The actinogan substance stimulates and stimulates the body's defenses the formation of defense bodies! So if a "weak" antigen is used to produce Antibodies is given, the administration of Actinogan leads to an increased Formation of antibodies. This fact is valuable when looking for a weak, but non-toxic antibiotic. Actinogan is a valuable aid to study the factors associated with the host body's immune system, the formation of antibodies, the removal of particles from the bloodstream by the reticuloendothelial system and the relationship between this system and emerging infections. To this Actinogan is used to research the body's mechanism in a similar way to the use of bacterial endotoxins. Actinogan is also suitable, proportionate potentiate ineffective antibacterial agents, especially antibiotics, in the Way that a greater effectiveness is conveyed or the possibility of a weaker one Dosage is given.

The actinogan substance is a valuable means of reducing certain tumors close. If such a regression occurs in animals, the same tumor "strain" can no longer be implanted. Man did so in a practical, simple way Kind receive a unique test animal, e.g. B. one that is opposite this particular Tumor is "resistant". For scientific research into some biochemical and physiological processes, a pair of animals that are otherwise obviously the same will become Provided, one that, tumor-resistant, and one (the untreated control animal), that is not resistant.

The actinogan substance is valuable for humans and animals and has an effect partial or total regression of certain tumors.

The substance actinogan is valuable for humans and animals at the same time Administration with autologous tumor vaccines. The product according to the invention possesses also the ability to increase the host body's own resistance to infection as shown in the following experiment.
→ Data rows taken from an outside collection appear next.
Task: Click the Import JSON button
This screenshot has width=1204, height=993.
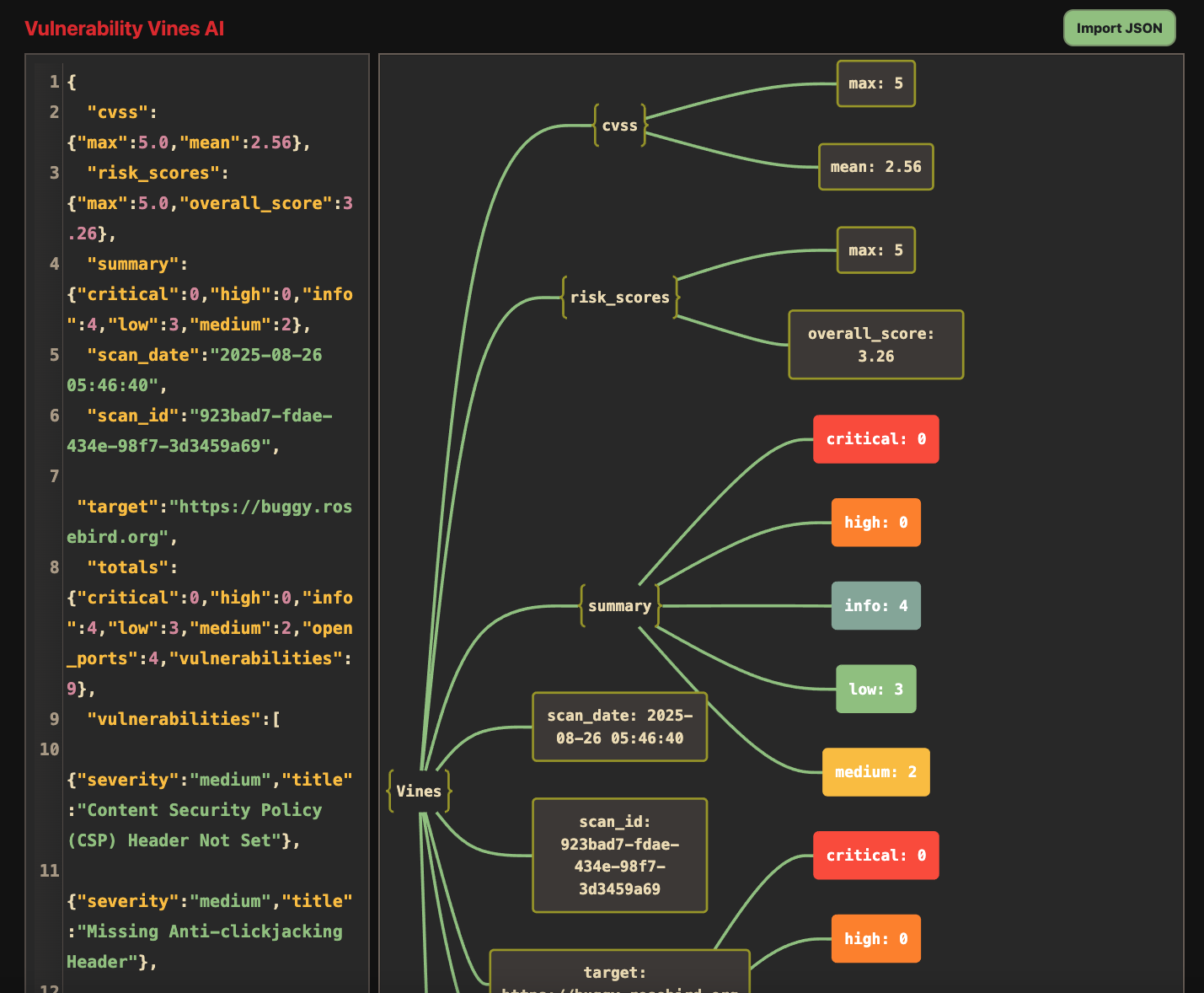Action: (x=1119, y=28)
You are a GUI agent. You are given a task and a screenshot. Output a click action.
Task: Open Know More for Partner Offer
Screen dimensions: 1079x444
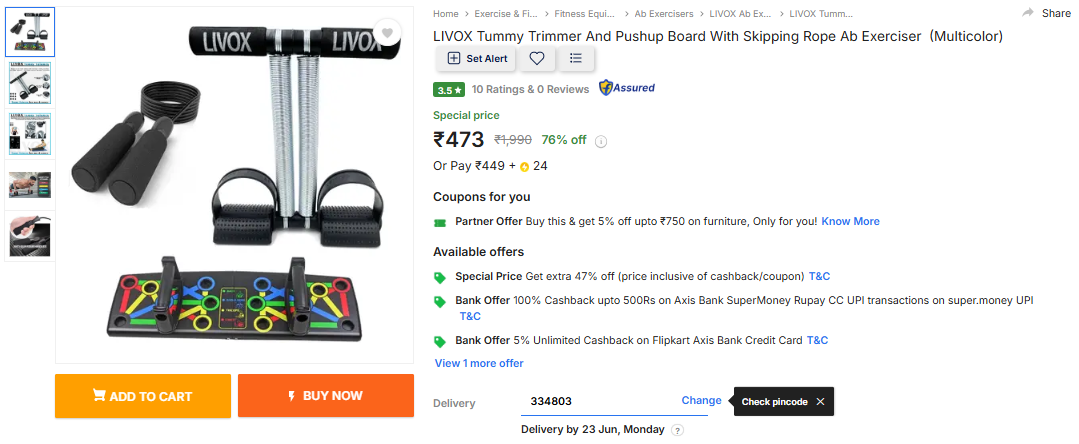click(x=850, y=221)
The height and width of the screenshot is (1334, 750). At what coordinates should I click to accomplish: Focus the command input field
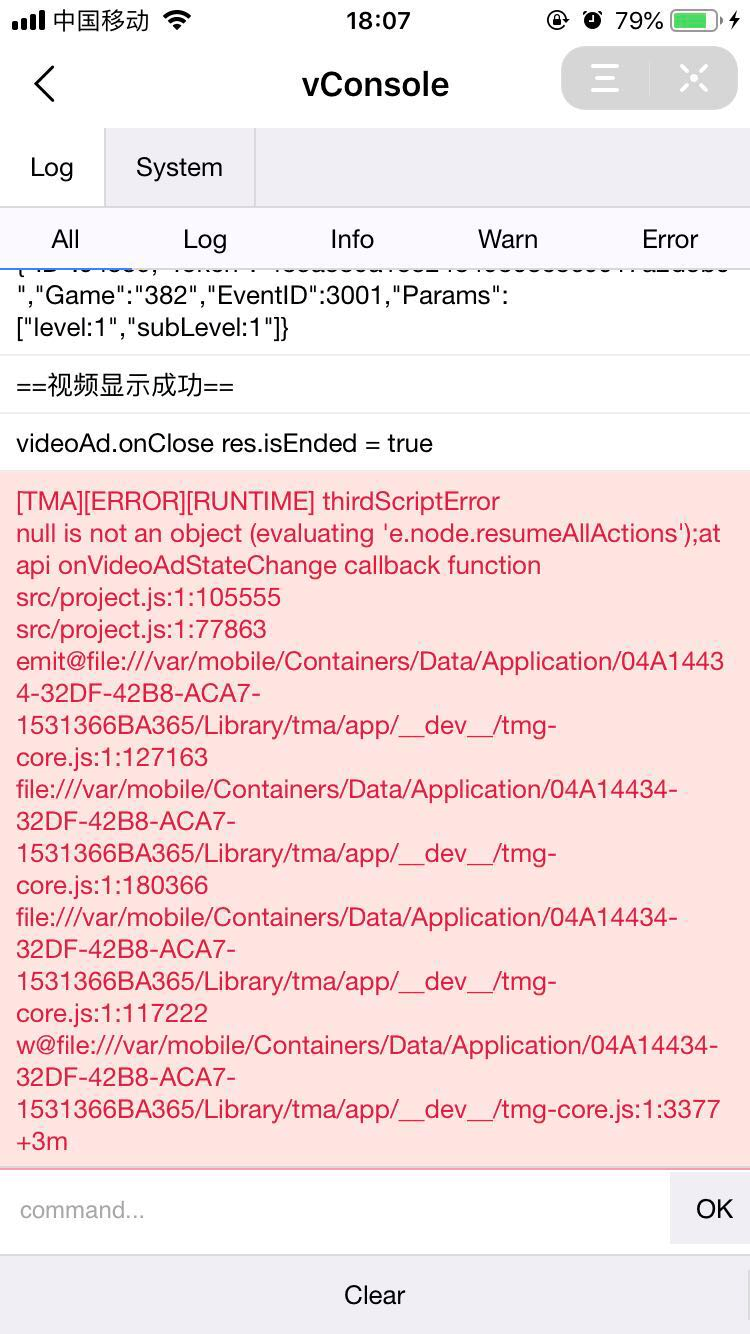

The product of the present invention was injected into the peritoneal cavity of the male white mouse (18 to 20 g) once a day for 3 days. On the third day immediately after the third injection, the mouse was infected with Staphylococcus aureus (two isolates highly resistant to benzylpenicillin and tetracyclines). A suspension of the cocci in pig gastric juice (5%) was injected intraperitoneally. The effect is assessed after the survival and death of the mice. The results are shown in the table below: Product organism result dose (Infection ratio three daily at the time of death Injections of Injection) Total number Mice 5.0 0-5 1.0 staph. aureus 0: 5 0.1 (1633-2) 1: 5 0 10: 10 5.0 0: 5 1.0 staph. aureus 0: 5 0.1 (52-75) 2: 5 0 9:10 Tests have shown that the product showed no protective effect if only one dose was given at the time of infection. Experiments with surviving mice (see above) that were re-infected showed that the protective effect persisted for at least 6 days after treatment with multiple doses. The above experiment can also be used as a test method for the product according to the invention.

Claims (1)

Claim: The use of the Nocardia humifera nov. spec. ATCC 13,748 under submerged aerobic conditions in an aqueous carbohydrate solution at a temperature of about 22 to about 37 ° C until a substantial one is produced Activity against Sarcoma 180 in this medium to produce the anti-tumor Active ingredient Actinogan under normal submerged aerobic conditions and extraction of the actinogans from the fermentation liquid and, if necessary, its purification in the usual way Way.